Graph representations have been widely used to analyze and design various economic, social, military, political, and biological networks. In systems biology, networks of cells and organs are useful for understanding disease and medical treatments and, in structural biology, structures of molecules can be described, including RNA structures. In our RNA-As-Graphs (RAG) framework, we represent RNA structures as tree graphs by translating unpaired regions into vertices and helices into edges. Here we explore the modularity of RNA structures by applying graph partitioning known in graph theory to divide an RNA graph into subgraphs. To our knowledge, this is the first application of graph partitioning to biology, and the results suggest a systematic approach for modular design in general. The graph partitioning algorithms utilize mathematical properties of the Laplacian eigenvector (µ2) corresponding to the second eigenvalues (λ2) associated with the topology matrix defining the graph: λ2 describes the overall topology, and the sum of µ2′s components is zero. The three types of algorithms, termed median, sign, and gap cuts, divide a graph by determining nodes of cut by median, zero, and largest gap of µ2′s components, respectively. We apply these algorithms to 45 graphs corresponding to all solved RNA structures up through 11 vertices (∼220 nucleotides). While we observe that the median cut divides a graph into two similar-sized subgraphs, the sign and gap cuts partition a graph into two topologically-distinct subgraphs.
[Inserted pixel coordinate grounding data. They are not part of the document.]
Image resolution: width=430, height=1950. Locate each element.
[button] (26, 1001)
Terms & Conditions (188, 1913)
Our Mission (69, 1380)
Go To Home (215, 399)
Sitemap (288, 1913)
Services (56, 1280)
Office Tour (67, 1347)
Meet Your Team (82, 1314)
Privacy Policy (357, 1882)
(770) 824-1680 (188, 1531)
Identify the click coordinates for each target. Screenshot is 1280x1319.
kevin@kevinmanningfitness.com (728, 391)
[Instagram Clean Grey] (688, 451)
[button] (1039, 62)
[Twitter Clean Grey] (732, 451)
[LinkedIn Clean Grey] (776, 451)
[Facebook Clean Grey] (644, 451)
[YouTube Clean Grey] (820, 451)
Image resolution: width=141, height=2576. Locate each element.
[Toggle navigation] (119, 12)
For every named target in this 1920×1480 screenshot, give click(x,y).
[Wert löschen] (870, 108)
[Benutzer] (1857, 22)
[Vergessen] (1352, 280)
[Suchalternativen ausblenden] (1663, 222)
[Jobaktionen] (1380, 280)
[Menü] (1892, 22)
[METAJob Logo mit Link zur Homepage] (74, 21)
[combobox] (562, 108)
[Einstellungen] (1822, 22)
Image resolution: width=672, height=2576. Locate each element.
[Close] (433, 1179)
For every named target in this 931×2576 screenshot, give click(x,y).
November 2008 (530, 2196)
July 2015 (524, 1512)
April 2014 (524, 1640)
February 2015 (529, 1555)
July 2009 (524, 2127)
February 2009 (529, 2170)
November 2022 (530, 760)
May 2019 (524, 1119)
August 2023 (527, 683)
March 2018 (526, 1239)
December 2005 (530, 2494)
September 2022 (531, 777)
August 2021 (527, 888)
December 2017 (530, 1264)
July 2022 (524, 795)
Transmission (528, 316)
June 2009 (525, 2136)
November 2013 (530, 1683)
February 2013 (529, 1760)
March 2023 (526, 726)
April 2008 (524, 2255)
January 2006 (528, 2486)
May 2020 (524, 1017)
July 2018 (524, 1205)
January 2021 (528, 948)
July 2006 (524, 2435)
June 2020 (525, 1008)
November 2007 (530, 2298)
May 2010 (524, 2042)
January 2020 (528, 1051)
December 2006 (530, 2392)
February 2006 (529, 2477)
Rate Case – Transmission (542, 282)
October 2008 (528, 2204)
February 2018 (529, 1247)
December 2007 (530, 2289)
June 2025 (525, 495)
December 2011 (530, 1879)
We find that the gap cut produces the best biologically-relevant partitioning for RNA because it divides RNAs at less stable connections while maintaining junctions intact. The iterative gap cuts suggest basic modules and assembly protocols to design large RNA structures. Our graph substructuring thus suggests a systematic approach to explore the modularity of biological networks. In our applications to RNA structures, subgraphs also suggest design strategies for novel RNA motifs.